The earnings of a broker are in the form of a commission or brokerage fee for every transaction conducted for clients. Fixed by the regulations of the stock exchange, the brokerage is fixed and therefore always stable.

Amount of Compensation

Jobber’s profits are not determinate; they arise from the dynamics of market forces and pressures of competition. The profits earned by jobbers depend on their buying securities at the lowest prices possible and selling securities at higher prices, depending on the volatility and opportunities prevailing in the market.

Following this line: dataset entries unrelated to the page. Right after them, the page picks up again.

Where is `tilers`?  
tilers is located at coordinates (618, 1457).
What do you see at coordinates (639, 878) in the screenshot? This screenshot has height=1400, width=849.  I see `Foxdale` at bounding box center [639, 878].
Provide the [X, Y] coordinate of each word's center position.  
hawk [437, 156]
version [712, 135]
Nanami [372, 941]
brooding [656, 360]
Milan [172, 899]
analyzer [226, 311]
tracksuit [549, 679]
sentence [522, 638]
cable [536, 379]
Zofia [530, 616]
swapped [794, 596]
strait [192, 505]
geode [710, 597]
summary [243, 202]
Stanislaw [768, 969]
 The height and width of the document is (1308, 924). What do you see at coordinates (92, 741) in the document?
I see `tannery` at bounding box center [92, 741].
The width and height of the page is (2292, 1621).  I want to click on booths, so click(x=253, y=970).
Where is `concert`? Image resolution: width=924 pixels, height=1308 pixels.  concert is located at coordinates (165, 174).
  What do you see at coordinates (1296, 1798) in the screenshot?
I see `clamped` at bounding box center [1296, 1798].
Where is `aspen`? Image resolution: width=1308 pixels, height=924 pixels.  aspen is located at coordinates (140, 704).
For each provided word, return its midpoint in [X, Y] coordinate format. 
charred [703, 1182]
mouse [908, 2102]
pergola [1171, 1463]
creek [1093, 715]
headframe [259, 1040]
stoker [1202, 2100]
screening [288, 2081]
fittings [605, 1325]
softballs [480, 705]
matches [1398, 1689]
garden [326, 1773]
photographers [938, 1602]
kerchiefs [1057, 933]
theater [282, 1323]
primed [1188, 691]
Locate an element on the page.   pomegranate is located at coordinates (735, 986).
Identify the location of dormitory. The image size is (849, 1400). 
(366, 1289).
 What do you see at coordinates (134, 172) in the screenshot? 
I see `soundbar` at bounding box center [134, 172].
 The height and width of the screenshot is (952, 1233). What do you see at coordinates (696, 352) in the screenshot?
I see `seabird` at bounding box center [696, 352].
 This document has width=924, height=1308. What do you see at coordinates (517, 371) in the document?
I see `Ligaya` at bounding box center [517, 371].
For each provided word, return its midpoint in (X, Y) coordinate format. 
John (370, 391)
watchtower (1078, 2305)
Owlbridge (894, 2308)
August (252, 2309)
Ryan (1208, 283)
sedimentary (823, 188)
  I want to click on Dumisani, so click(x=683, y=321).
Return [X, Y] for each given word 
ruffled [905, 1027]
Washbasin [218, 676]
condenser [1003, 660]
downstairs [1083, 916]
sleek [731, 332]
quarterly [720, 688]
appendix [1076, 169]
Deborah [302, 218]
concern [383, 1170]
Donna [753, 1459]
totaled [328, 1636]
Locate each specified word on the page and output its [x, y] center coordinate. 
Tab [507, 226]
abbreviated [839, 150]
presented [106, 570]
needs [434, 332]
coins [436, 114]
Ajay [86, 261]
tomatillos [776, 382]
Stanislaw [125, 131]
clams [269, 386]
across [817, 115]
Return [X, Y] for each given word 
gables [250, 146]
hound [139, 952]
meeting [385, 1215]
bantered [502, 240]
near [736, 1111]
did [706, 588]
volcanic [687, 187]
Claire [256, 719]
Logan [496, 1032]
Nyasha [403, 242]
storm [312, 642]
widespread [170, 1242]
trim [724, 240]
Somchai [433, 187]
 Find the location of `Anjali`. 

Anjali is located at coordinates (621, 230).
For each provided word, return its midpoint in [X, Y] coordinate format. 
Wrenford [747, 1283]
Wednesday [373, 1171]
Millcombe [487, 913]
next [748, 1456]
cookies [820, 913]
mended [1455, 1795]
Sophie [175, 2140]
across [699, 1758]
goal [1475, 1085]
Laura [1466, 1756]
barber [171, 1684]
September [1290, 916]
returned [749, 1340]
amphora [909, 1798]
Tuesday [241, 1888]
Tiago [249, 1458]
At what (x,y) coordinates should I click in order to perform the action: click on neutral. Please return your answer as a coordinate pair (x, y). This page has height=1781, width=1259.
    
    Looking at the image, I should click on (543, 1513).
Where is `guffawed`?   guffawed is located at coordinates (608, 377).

Brokerage fees have standardization, and stock exchanges regulate them to maintain fair practice. The earnings of the brokers are relatively more regular because they are dependent upon the volume of transactions and the rates fixed by the exchange.

Profit Risk

Jobbers carry high market risk as they trade based on their own capital. The immediate impact of fluctuation in market prices will always be realized by the jobbers, either through profit or loss. Their risk management skills is a must as wrong decisions bring instant financial implications.

Market risk is less for brokers as they do not trade on their account. Their biggest concern is client-related risk-loss of clients or loss of their commissions in case they did not make trades efficiently. As long as they continue to maintain and operate effectively on the behalf of their clients, their income is ensured.

Regulatory Compliance

Jobbers are regulated to ensure market stability and transparency. They must follow certain policies related to capital requirements, market-making, and reporting. These regulations ensure that they have adequate capital to cover against losses, thus supporting market liquidity.

There are more rules to the clients’ advantage that bind the brokers, as they have to adhere to guidelines which aim at protecting the clients’ interests. These  include the agent duties, fair treatment, and disclosure of any conflict of interest. Thus, a broker is always obliged to act in the best interest of the clients and provide honest, transparent services.

Modern Relevance

Electronic trading and automated systems have today replaced the traditional jobber’s role. These electronic platforms allow liquidity and the execution of trades faster and much more efficiently than human jobbers. Nowadays, jobbers are mainly substituted by automated market makers in stock markets.

Brokers continue to play an essential role in the market, especially for retail investors and institutions looking for personalized service. Brokers offer experience, advice, and provide help to navigate through very complex trading environments that cannot be replaced by automation.